Some twenty seconds into the pursuit, that pacing figure reached the level of the lowering mist and vanished completely. Bill could still hear brush crackling and rocks sliding under his quarry's feet; a few moments later he plunged into the fog himself, and was forced to reduce his own speed, as even the ground immediately ahead of him became almost invisible.

Bill flicked on his flashlight. The beam set a small volume of fog aglow, and revealed something of the slanted earth just before his feet, but was of no help to him in locating his quarry.

And now the sounds of the other's passage had faded completely away.

Bill slowed to a fast walk. Examining the ground carefully with the help of his flashlight, he was able to identify and follow a faintly visible path, winding downhill among rocks, blackbrush, and prickly pear. Here and there traces of snow persisted from the last fall, evidently several days ago. Looking for individual tracks, of course, trying to find anything like a footprint on a surface composed almost entirely of hard rock, would have been foolish, especially in darkness.

For a few more minutes he continued down this trail, pausing several times to listen for movement in the darkness ahead. He disliked having to use the flashlight at all, but there hadn't been any real choice.

At last, when even with the light he could no longer convince himself he had a trail to follow, Bill came to a halt. He snapped off the flash.

Whoever he had been chasing might very well have managed to get away, he decided, but he wasn't quite ready to give up. Again he started downslope, moving more slowly and cautiously now, alert for any sound or spark of light in the murky depths ahead.

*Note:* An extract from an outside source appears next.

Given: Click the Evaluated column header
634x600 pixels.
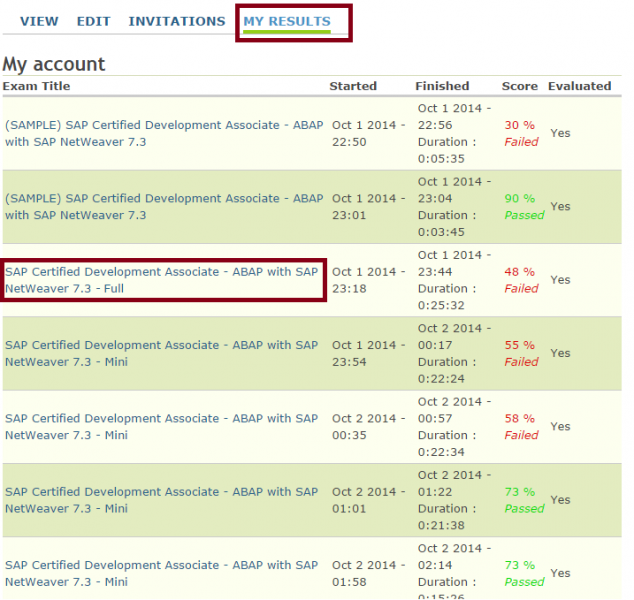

Whatever human presence had vanished in that direction was remaining neatly concealed, or else was by now so far ahead that Bill might as well give up. As far as he could tell, he might be entirely alone on the whole damned canyon wall. Again he regretted not having been able to get a good look in daylight at the lay of the land. Well, he hadn't had the chance to look around, and that was that.

His little two-way radio was buzzing in his jacket pocket.

Sighing, Bill pulled out the device. Speaking into it in a low voice, he tried to make contact with home base but, for the moment, failed.

Stuffing the useless device back into his pocket, he dejectedly reversed course and started back uphill—only to come to a halt before he had climbed ten yards, his way blocked by a mass of boulders. Now it seemed that he was going to have trouble even finding the trail, or faint imitation of a trail, on which he had just come down.

That he should have become confused was, in the circumstances, easy enough to understand. But he didn't consider that that gave him an excuse for doing so. Well, as long as he kept climbing, whether on a trail or not, he had to be going in at least approximately the right direction.

Detouring around the immediate obstruction, Bill ascended patiently, one step after another. But soon he got into difficulties again. Sidestepping again, he climbed some more—only to come to a halt, looking warily about him and turning on his light. Now, in a place where he seemed to remember a steep but smoothly rising slope, a minor precipice dropped off. His light revealed the tips of tall pine trees, yards below his boots.